Remembering Charlie Watts

Dario was Cutter for Charlie Watts at Huntsman, contributing significantly to the wardrobe for which Charlie was celebrated. Together, Charlie and Dario explored all manner of styles, cloths and designs, even reviving vintage styles from the Huntsman archive. As is the case for so many Huntsman clients, theirs was a relationship built on trust, respect and a passion for craft, skill and tradition.

Remembering Charlie Watts
As Told By Huntsman Head Cutter, Dario Carnera

 

Dario was Cutter for Charlie Watts at Huntsman, contributing significantly to the wardrobe for which Charlie was celebrated. Together, Charlie and Dario explored all manner of styles, cloths and designs, even reviving vintage styles from the Huntsman archive. As is the case for so many Huntsman clients, theirs was a relationship built on trust, respect and a passion for craft, skill and tradition.

Ahead of the Concours event, Dario took time to reflect on his relationship with Charlie, and what it meant to be responsible for contributing to his iconic tailoring wardrobe:

Mr. Watts was a true gentleman and one of the most stylish individuals I’ve had the pleasure of working with. Charlie recognised and appreciated the art and craft of bespoke tailoring and, with every commission, imbued his own iconic sartorial flair, a testament to both his good taste and vision. He possessed a love for the signature Huntsman cut, which, coincidentally, lent itself so naturally to his own cool, elegant style.

Charlie was very fond of English tailoring, but as I soon came to learn, he also had an appreciation for classic Italian styles. His wardrobe was really an amalgamation of both; taking British standards and executing them with European nuances. 

Being a slim man, he never wanted to feel that his suits were either engulfing him or cut too close. He favoured a soft shoulder line, and as he told me on numerous occasions, that he wanted a straight cut with “less silhouette”. We reflected this in his jacket patterns, with a less-waisted style. Whilst Charlie had several Huntsman signature single-button jackets, his preferred style was a three-button jacket that would roll to the second button. We call this a ‘three show two’ style jacket closure. He was very particular about where his lapel would roll, always rolling just below the top button, and over time this became a unique feature of how we would construct Charlie’s suits. 

What Charlie loved most was tweeds, it’s really what originally drew him to Huntsman. Famously he’d love to find a tweed that would match his fabulous car collection, then commission a suit that he could wear whilst in a particular car.

He was particularly passionate about tweed, which is what made him such a natural fit for Huntsman. He appreciated how in tasteful application tweed could be incorporated in so many ways into one's wardrobe. From powerful and punchy designs, through to very subtle, classic styles of tweed, Charlie found a place for each within his wardrobe.   

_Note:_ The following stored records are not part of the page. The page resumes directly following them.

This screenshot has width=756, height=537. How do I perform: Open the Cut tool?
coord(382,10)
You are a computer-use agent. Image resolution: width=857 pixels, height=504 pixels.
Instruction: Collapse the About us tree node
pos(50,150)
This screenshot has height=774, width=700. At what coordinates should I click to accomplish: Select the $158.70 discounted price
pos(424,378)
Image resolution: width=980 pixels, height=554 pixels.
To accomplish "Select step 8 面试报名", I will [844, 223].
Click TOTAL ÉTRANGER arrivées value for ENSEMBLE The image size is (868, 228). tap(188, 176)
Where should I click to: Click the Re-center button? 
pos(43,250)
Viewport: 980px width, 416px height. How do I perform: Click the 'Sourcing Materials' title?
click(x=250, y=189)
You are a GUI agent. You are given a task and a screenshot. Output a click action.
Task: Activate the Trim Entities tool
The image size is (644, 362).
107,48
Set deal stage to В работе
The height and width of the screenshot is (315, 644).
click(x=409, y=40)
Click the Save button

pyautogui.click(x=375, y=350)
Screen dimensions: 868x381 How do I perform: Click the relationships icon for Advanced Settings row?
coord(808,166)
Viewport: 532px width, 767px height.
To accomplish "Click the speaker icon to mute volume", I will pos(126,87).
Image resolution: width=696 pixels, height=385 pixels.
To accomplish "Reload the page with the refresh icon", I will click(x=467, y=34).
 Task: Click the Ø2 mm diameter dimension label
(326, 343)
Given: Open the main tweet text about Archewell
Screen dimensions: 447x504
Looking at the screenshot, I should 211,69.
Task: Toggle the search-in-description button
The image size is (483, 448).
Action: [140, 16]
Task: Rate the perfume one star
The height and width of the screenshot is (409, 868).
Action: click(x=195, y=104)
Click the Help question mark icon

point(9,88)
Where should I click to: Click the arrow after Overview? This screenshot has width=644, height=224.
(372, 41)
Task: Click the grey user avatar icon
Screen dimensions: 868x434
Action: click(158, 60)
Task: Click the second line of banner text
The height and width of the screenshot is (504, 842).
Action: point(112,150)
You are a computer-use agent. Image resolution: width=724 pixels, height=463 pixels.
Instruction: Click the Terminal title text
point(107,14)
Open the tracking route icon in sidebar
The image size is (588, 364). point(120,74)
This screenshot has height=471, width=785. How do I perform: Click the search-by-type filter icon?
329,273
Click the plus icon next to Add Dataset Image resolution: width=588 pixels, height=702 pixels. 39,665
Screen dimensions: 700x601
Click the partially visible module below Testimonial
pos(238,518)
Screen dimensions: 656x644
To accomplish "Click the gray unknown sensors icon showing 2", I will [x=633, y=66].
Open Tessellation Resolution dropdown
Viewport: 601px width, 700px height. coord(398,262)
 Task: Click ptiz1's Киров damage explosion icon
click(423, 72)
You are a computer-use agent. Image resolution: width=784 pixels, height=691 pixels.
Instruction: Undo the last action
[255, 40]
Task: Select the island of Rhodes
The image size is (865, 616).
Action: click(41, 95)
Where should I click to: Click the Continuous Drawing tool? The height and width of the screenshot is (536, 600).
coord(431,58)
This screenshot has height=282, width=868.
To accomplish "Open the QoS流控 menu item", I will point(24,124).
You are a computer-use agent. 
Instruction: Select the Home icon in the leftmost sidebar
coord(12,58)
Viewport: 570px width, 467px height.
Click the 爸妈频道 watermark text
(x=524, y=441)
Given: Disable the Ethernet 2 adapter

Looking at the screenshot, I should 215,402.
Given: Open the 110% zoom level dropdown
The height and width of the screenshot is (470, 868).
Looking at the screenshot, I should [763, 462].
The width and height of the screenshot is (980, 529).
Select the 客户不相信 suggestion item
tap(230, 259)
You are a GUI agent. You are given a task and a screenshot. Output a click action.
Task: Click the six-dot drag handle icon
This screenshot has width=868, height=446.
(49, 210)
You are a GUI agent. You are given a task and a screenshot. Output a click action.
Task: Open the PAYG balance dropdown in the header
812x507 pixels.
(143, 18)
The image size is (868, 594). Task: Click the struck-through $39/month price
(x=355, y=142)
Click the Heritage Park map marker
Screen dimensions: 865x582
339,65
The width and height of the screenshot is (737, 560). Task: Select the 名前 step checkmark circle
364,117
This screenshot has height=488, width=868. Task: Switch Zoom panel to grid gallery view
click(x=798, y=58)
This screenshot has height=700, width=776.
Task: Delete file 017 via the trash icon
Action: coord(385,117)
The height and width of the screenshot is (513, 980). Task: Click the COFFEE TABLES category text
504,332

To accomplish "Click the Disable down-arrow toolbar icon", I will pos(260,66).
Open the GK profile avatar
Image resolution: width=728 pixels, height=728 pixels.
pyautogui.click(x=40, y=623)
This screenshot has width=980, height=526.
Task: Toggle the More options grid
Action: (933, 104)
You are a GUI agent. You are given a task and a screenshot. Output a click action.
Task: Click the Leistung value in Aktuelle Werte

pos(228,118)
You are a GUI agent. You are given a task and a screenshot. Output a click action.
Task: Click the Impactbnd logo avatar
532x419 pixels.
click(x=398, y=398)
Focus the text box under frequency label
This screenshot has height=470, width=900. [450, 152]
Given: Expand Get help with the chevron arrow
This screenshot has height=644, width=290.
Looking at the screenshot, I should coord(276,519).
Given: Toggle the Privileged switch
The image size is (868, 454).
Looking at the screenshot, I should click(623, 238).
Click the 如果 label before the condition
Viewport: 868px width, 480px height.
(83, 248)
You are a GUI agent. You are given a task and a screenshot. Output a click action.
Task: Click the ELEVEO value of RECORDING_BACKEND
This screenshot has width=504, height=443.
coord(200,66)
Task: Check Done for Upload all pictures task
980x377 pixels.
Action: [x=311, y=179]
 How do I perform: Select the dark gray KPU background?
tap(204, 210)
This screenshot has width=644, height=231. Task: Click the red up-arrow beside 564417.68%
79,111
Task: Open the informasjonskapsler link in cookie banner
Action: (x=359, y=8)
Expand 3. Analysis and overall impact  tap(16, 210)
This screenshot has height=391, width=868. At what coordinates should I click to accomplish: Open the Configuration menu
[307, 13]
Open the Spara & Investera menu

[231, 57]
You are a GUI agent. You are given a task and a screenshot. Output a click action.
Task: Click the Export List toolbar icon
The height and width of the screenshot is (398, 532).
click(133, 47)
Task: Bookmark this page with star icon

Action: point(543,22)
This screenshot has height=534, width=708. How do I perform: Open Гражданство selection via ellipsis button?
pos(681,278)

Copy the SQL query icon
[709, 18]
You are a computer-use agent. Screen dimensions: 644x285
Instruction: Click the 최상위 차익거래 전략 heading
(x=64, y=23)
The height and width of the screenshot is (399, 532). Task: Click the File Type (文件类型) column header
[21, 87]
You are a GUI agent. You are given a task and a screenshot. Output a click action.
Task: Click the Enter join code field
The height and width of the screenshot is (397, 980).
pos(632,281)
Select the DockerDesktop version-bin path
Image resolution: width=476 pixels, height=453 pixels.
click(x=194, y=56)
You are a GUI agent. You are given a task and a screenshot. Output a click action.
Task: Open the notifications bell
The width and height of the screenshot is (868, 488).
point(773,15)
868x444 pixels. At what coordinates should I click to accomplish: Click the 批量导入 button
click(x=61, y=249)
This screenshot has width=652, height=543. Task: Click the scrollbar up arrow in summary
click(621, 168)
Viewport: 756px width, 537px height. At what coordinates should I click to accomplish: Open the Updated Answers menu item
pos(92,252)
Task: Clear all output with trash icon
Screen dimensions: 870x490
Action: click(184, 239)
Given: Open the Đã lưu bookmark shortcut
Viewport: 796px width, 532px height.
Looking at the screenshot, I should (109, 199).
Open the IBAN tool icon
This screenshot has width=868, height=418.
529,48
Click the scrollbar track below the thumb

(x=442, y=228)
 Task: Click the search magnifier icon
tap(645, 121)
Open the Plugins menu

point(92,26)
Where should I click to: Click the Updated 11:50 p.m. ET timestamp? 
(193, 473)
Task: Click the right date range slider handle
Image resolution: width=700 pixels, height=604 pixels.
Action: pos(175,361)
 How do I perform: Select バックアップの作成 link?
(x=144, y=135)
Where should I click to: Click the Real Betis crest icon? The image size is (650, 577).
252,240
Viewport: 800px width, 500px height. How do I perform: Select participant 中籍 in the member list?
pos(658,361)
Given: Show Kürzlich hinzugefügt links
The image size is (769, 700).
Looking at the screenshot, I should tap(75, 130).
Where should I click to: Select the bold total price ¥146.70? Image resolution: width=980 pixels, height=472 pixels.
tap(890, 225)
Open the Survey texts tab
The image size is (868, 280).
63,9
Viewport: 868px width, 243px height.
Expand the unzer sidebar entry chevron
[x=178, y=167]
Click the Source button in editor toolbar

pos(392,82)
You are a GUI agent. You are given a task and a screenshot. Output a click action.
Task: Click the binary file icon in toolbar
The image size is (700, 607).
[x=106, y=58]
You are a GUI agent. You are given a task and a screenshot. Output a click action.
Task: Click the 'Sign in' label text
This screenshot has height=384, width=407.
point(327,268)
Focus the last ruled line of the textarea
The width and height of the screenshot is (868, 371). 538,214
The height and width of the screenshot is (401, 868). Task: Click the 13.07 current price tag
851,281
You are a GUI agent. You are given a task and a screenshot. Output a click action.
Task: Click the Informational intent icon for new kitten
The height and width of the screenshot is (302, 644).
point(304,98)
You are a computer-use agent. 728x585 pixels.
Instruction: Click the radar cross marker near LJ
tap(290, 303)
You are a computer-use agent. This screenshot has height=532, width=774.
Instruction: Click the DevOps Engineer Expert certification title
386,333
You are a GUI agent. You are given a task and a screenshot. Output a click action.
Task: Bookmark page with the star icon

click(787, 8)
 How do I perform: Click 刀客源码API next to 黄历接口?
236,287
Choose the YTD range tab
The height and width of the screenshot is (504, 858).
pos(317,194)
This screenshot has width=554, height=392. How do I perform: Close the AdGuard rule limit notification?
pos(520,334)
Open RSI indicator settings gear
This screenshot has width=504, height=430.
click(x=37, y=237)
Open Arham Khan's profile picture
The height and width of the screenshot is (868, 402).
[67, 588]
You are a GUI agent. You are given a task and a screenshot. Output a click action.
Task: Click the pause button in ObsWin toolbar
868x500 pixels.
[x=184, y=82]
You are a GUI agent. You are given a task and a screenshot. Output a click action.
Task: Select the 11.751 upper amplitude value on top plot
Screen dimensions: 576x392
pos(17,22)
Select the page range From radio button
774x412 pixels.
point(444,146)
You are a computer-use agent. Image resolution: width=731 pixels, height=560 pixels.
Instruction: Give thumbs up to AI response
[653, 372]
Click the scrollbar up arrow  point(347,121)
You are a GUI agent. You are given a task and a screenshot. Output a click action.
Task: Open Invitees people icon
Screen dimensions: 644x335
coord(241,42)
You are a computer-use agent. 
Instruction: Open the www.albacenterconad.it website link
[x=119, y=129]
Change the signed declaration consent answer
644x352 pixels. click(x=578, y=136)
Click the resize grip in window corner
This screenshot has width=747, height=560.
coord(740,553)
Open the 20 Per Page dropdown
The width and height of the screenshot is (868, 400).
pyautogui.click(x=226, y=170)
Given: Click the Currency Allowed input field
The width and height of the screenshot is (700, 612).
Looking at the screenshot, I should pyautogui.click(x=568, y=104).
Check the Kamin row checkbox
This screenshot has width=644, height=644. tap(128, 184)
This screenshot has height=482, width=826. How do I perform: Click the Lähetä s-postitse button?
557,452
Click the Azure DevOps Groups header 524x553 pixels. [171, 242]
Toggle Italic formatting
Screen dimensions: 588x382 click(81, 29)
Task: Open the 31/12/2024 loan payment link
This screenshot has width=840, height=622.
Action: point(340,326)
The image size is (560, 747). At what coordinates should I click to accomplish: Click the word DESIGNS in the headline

Every commission with Charlie was a collaboration. For him, visiting Savile Row and Huntsman was a whole day out. His favourite thing was to go down to the basement and the workshops and explore all of the vintage and out-of-production cloths stored. He’d find something he liked, and we’d discuss what we could create; if there was enough meterage left for a jacket, or a vest for example. This is exactly how he discovered the vintage cloth that inspired ‘The Springfield Stripe’.

The Springfield Stripe is a contemporary recreation of a length of vintage length of cloth discovered by Charlie. It’s unique for its broken, mottled stripe, so we spent a significant amount of time with Huddersfield Fine Worsteds to perfect this in the recreation. Upon reissue, the Springfield Stripe became an instantaneous best-seller, in both blue and grey, which is again a testament to Charlie’s good taste.

It was always a pleasure to make suits for Charlie, because he understood the time and labour required for a bespoke suit, and so he was never in a rush for anything. He was a very discerning client, but he’d rather wait for perfection than push to get an order hurried along. I think part of what he enjoyed so much was the anticipation of that next fitting, to see how his garment was progressing. As soon as we were due to complete a garment, he’d be ready to discuss what came next. He already had his eye on another cloth, or another style. 

Whilst most clients have a single suit pattern that we will alter, adapt and amend through the course of their life, because Charlie was such a long-standing client, and given the breadth and diversity of his wardrobe we actually have several different patterns for Charlie, each created to incorporate the little nuances he liked to see in his finished clothes.

Charlie always liked suits, but also really enjoyed mixing and matching sports coats and waistcoats. His preferred waistcoat was a classic post-boy vest, that could be paired with his signature three-roll-two sports coat. Whether he knew it or not, the origin of the post-boy vest was a waistcoat that could be worn comfortably when seated on a horse.  

With the gracious generosity of the Watts family, bespoke garments Charlie Watts wardrobe will be on display in Huntsman during Savile Row Concours 2024, on the 22nd & 23rd of May.